Imperial College London conducted a study of 236 pump-and-dump episodes from July 21 to November 18. The scheme is that the organizer chooses a coin, artificially causes a stir on its purchase, thereby increasing the asset’s price many times, and then sells the coins, greatly increasing its funds. However, many other investors who bought the coin at an inflated price remain at a loss.
The scheme is widely used in the cryptocurrency market. The authors of the study note that at the moment, trading under pump-and-dump schemes takes up 0.049% of the daily trading volume.
In total, according to analysts, the schemes of this kind account for about $7 million in the volume of cryptocurrency trading every month. It can be concluded that their organizers still receive a good income, despite the general decline in the market. As a rule, fraudsters use Telegram channels in their schemes where they announce the start of pumping. For example, the Official McAfee Pump Signals scheme worked on this principle with 12,000 subscribers in Canada.
At 19:30:04 GMT Official McAfee Pump Signals called the coin for pumping which became BVN. The token was created in 2016 by fans of the German football club Borussia Dortmund. The cryptocurrency remained in oblivion for more than a year and was trading at the level of 35 satoshi. After the announcement, the situation developed rapidly.
Researchers write that the first bid was placed and completed within one second after the original announcement. In just 18 seconds of manic buying, the price of the coin soared to its peak at around 115 satoshi. Then the participants of the pump began to actively make a profit and get rid of the asset. Three and a half minutes after the start, the price of the coin fell below the opening level along with the trading volumes.
Analysts came to the conclusion that all those who joined the procurement later than 18 seconds after it began, could not count on a positive outcome. Secondly, participants in the scheme bought almost twice as many coins as they sold. From this we can conclude that they still have large amounts of unrealized cryptocurrency on their hands.
The researchers also analyzed 236 other cases of using this scheme, which occurred between July 21 and November 18, and stressed that most of them are preceded by atypically large purchases of cryptocurrency.

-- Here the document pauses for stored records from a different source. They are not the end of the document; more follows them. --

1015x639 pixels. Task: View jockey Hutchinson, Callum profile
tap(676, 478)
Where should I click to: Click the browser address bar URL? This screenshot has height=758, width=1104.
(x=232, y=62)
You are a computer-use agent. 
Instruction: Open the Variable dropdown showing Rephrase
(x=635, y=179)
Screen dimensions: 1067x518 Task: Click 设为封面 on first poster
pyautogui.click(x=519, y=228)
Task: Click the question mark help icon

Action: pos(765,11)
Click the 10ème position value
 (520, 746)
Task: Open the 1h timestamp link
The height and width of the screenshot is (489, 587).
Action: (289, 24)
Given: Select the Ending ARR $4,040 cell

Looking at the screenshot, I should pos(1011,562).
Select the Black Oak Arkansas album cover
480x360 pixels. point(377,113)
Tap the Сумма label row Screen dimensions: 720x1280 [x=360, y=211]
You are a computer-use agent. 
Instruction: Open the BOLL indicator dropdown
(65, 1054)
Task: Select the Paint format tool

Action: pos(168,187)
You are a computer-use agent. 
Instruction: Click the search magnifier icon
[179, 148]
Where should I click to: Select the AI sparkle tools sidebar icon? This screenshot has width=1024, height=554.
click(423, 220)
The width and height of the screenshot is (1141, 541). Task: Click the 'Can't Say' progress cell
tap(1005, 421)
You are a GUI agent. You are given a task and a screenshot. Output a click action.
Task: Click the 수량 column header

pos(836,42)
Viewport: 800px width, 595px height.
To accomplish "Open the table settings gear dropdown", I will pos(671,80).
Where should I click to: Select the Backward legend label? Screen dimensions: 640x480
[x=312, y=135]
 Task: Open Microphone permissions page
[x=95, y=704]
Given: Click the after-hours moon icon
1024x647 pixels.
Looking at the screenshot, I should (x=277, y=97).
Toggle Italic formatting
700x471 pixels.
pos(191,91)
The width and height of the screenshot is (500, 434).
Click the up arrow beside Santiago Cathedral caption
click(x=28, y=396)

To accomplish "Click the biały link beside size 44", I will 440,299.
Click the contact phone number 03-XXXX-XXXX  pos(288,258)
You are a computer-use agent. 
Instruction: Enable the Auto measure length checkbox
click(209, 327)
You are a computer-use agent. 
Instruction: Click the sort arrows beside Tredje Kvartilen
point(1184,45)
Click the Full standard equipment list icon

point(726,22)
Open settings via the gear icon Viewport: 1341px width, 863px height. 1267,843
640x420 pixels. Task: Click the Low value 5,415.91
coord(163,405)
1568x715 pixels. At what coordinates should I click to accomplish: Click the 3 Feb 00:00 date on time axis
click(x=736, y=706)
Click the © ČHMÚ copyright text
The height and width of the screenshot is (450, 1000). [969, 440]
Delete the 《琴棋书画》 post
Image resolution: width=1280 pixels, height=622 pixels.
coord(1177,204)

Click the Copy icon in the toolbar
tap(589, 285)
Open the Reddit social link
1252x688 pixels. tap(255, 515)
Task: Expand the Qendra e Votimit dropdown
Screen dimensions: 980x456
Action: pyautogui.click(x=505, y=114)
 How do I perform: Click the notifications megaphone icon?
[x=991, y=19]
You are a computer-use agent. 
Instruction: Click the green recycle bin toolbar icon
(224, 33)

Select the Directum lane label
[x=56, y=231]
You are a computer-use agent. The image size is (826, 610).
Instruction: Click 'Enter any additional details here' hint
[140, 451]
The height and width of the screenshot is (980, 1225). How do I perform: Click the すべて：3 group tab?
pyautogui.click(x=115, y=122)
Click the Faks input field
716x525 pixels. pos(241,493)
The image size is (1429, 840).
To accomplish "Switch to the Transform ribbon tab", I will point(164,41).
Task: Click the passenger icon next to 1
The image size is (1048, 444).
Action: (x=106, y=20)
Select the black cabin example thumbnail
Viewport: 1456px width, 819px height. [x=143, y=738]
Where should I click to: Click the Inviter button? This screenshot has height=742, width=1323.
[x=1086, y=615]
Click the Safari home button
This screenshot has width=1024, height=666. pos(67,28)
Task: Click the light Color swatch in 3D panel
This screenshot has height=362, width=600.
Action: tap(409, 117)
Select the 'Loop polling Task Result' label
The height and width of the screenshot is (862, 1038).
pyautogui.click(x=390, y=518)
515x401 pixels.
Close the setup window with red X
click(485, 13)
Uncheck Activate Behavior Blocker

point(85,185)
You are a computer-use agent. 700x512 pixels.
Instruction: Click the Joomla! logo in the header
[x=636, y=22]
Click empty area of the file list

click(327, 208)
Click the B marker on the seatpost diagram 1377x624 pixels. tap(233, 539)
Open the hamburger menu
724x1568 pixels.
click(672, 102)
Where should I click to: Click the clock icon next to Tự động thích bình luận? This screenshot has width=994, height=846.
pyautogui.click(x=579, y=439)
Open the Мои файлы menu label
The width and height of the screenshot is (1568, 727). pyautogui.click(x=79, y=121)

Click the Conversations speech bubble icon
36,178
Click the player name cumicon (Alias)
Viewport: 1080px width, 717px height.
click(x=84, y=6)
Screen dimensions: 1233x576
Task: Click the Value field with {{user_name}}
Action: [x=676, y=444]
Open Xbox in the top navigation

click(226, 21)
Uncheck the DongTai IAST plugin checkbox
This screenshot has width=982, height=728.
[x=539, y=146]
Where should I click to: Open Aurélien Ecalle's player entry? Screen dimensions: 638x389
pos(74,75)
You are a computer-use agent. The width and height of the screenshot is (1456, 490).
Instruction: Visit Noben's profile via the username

The data showed that the organizers of pump-and-dump can easily use insider information to gain additional income by donating to other participants in the scheme, the researchers concluded.
They also proposed a way to limit the fraudulent method, but it is unlikely to be effective in the long term, because the organizers of such activities, as a rule, quickly adapt to changing conditions and find ways to trick the computer algorithm.